Required action:
Which lines of the entries below run from the one holding "[Print] (365, 188)" to the one holding "Corporate Ethics (584, 2375)", inclusive? Set down exactly those lines and no others.

Data to examine:

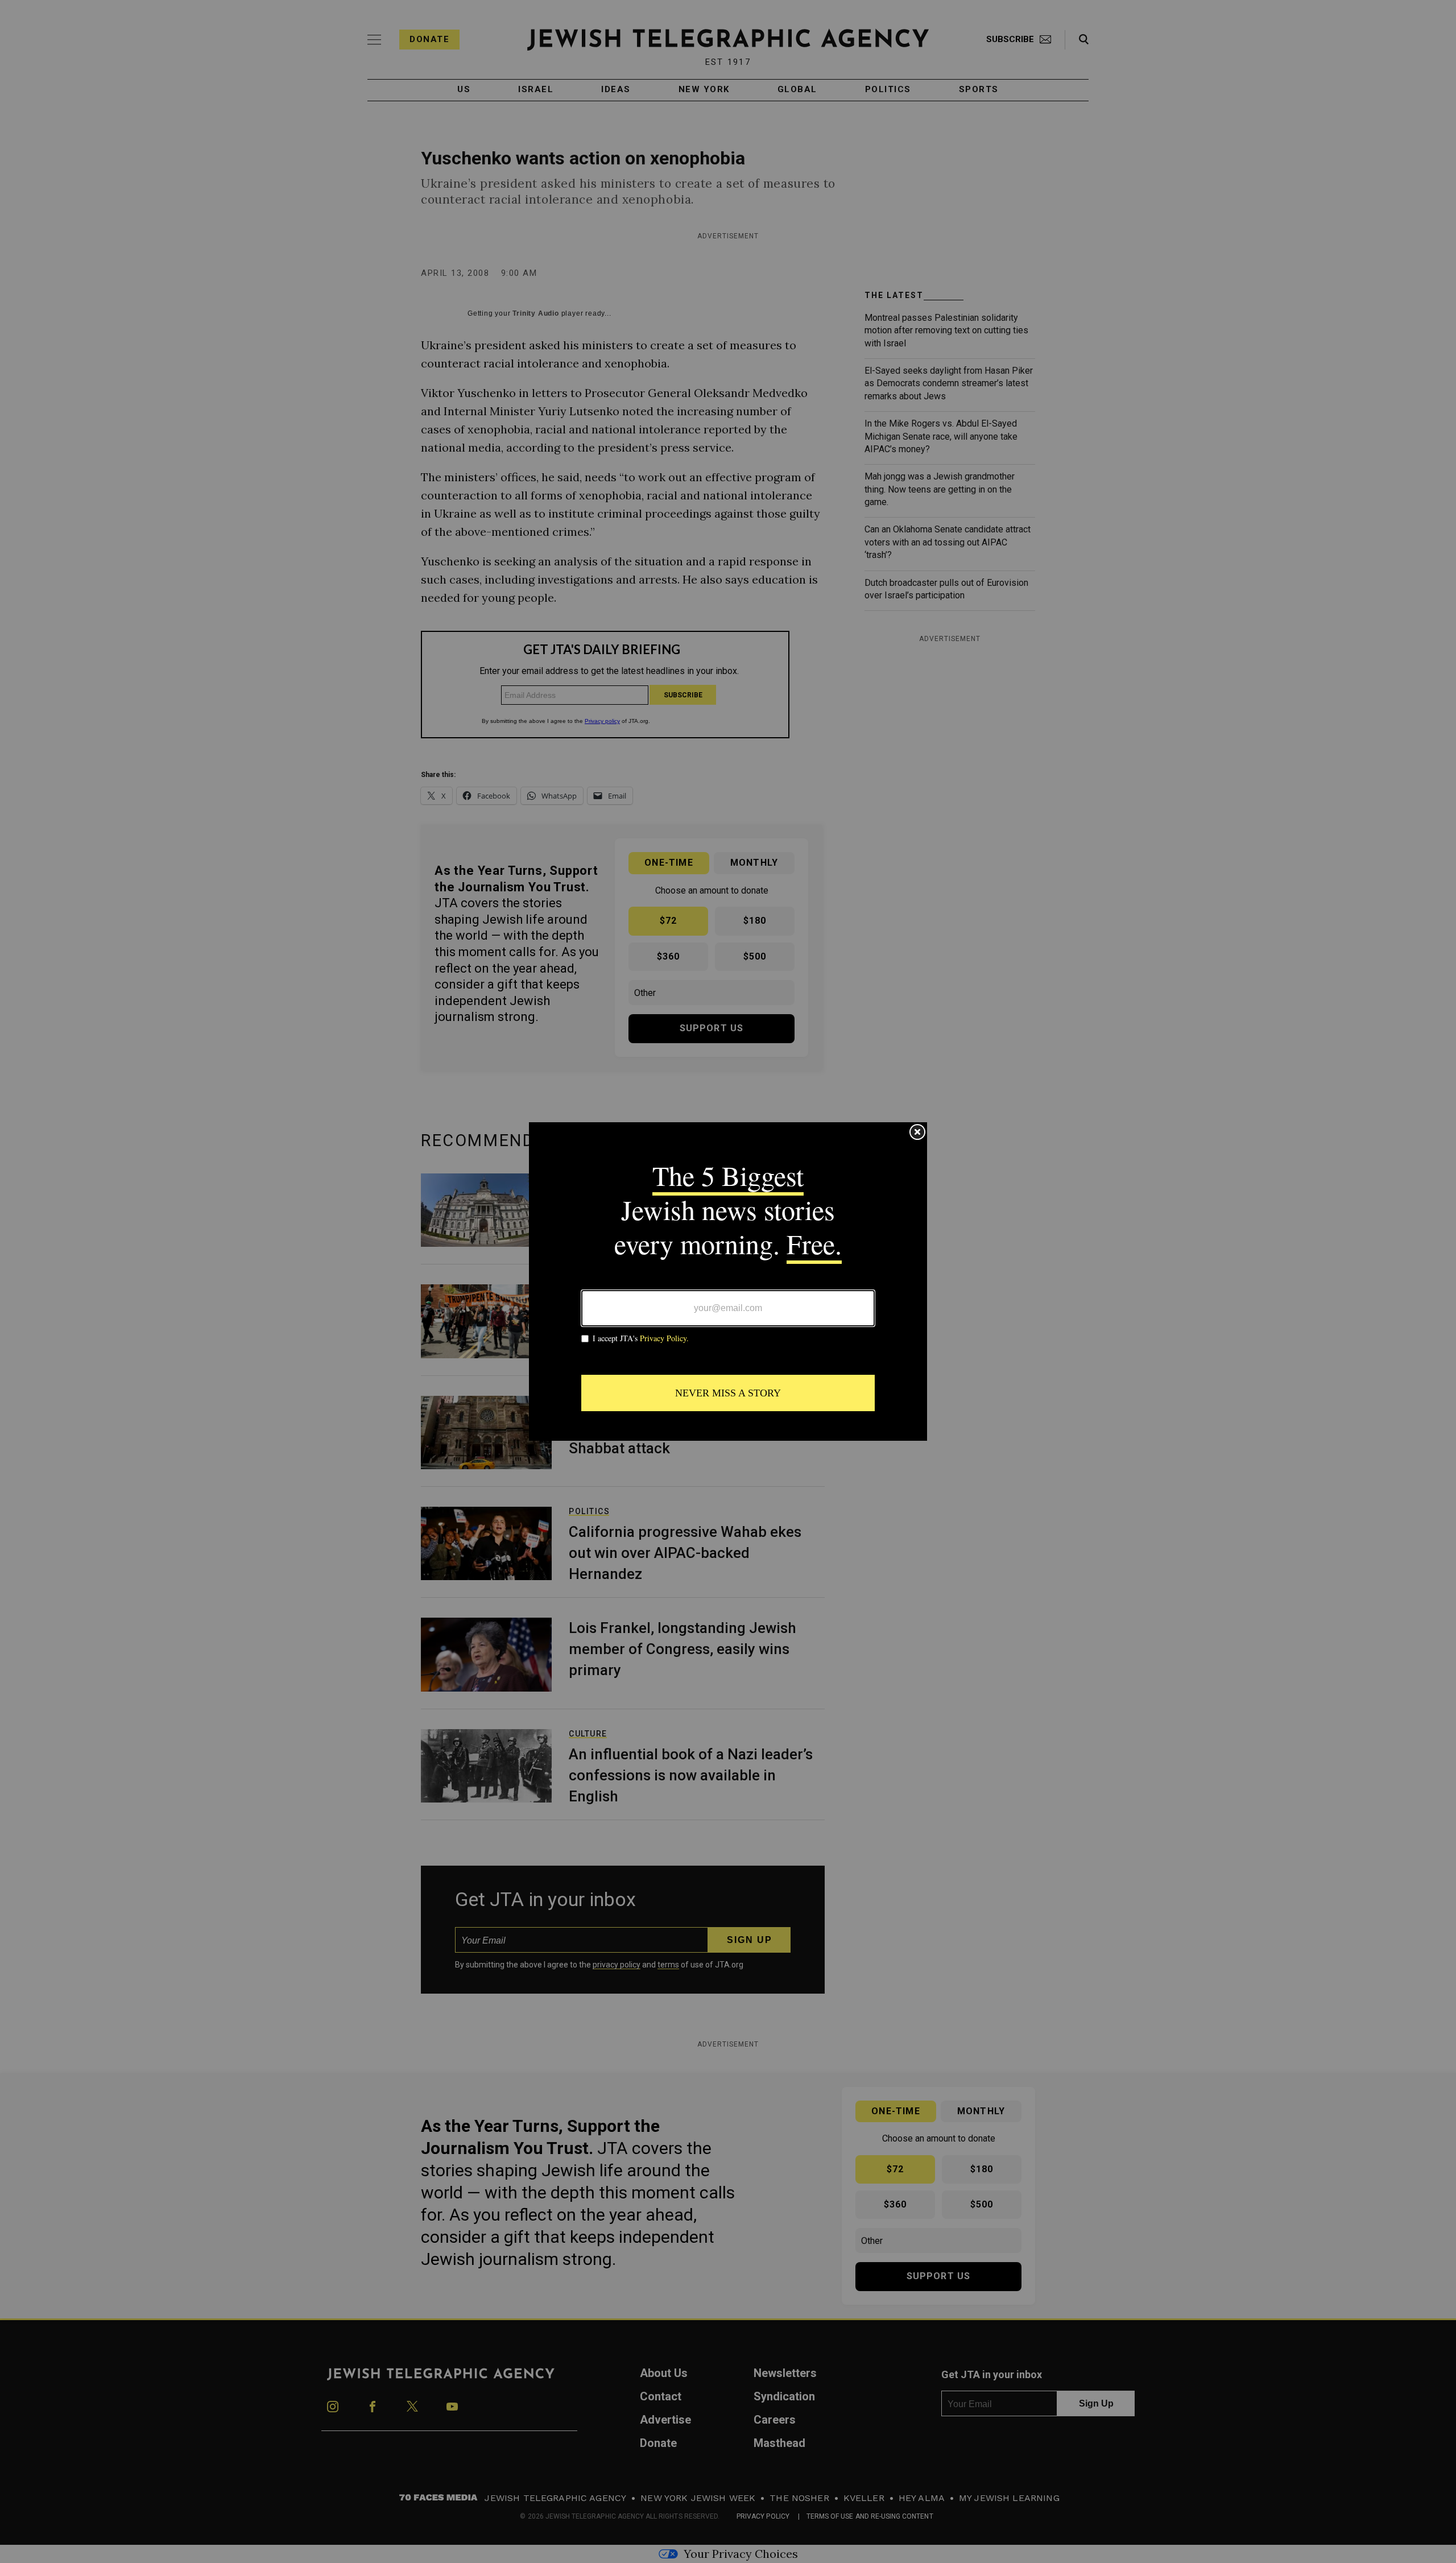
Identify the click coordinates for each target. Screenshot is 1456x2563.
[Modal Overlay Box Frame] (728, 1281)
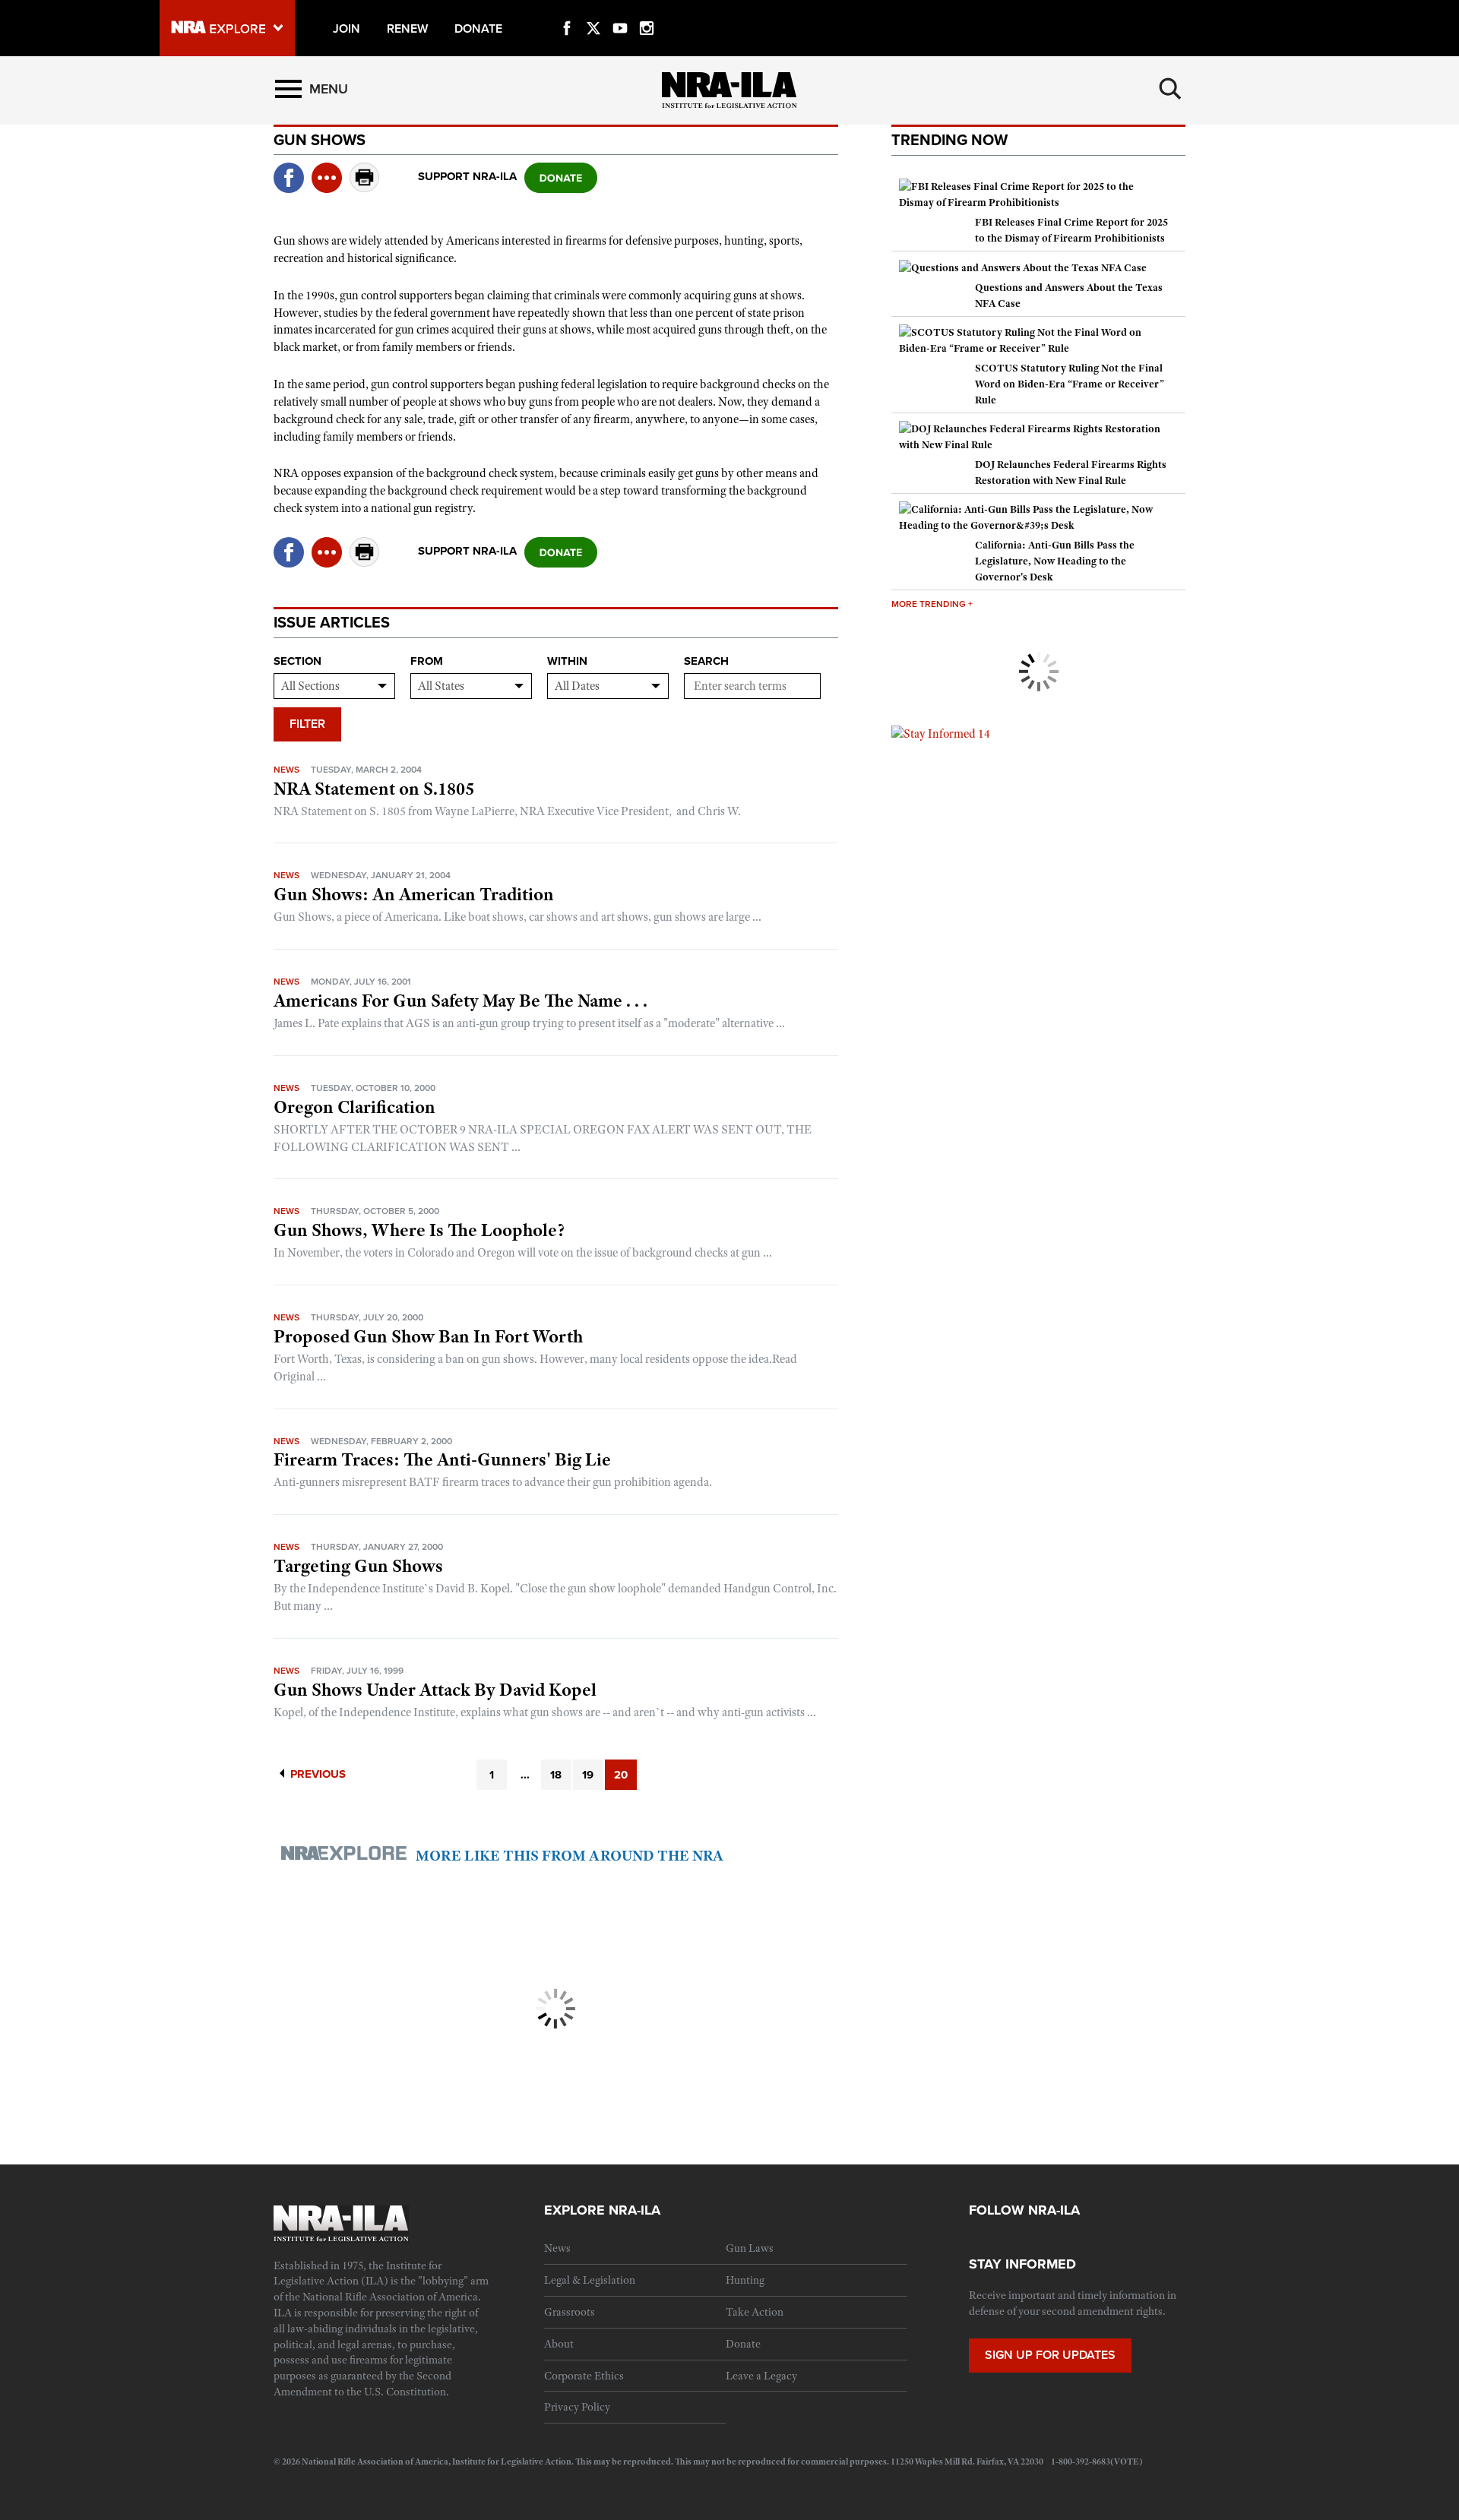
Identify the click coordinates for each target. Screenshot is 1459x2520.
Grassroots (569, 2312)
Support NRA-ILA (467, 176)
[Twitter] (593, 10)
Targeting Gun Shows (358, 1565)
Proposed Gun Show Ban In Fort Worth (428, 1336)
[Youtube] (620, 10)
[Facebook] (566, 10)
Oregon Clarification (354, 1107)
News (286, 769)
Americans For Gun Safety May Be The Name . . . (460, 1000)
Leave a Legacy (761, 2375)
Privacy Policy (577, 2407)
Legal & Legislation (589, 2280)
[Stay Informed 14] (940, 733)
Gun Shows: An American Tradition (414, 894)
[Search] (1170, 89)
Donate (743, 2344)
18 (556, 1775)
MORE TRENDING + (932, 604)
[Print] (365, 188)
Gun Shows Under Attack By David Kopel (435, 1689)
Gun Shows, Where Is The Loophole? (419, 1230)
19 (587, 1775)
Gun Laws (750, 2248)
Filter (307, 724)
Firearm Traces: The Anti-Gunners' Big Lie (442, 1459)
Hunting (745, 2280)
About (559, 2344)
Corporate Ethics (584, 2375)
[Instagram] (646, 10)
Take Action (754, 2312)
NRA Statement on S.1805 (374, 788)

Output below:
[Print] (365, 188)
Gun Shows Under Attack By David Kopel (435, 1689)
Gun Shows, Where Is The Loophole? (419, 1230)
19 (587, 1775)
Gun Laws (750, 2248)
Filter (307, 724)
Firearm Traces: The Anti-Gunners' Big Lie (442, 1459)
Hunting (745, 2280)
About (559, 2344)
Corporate Ethics (584, 2375)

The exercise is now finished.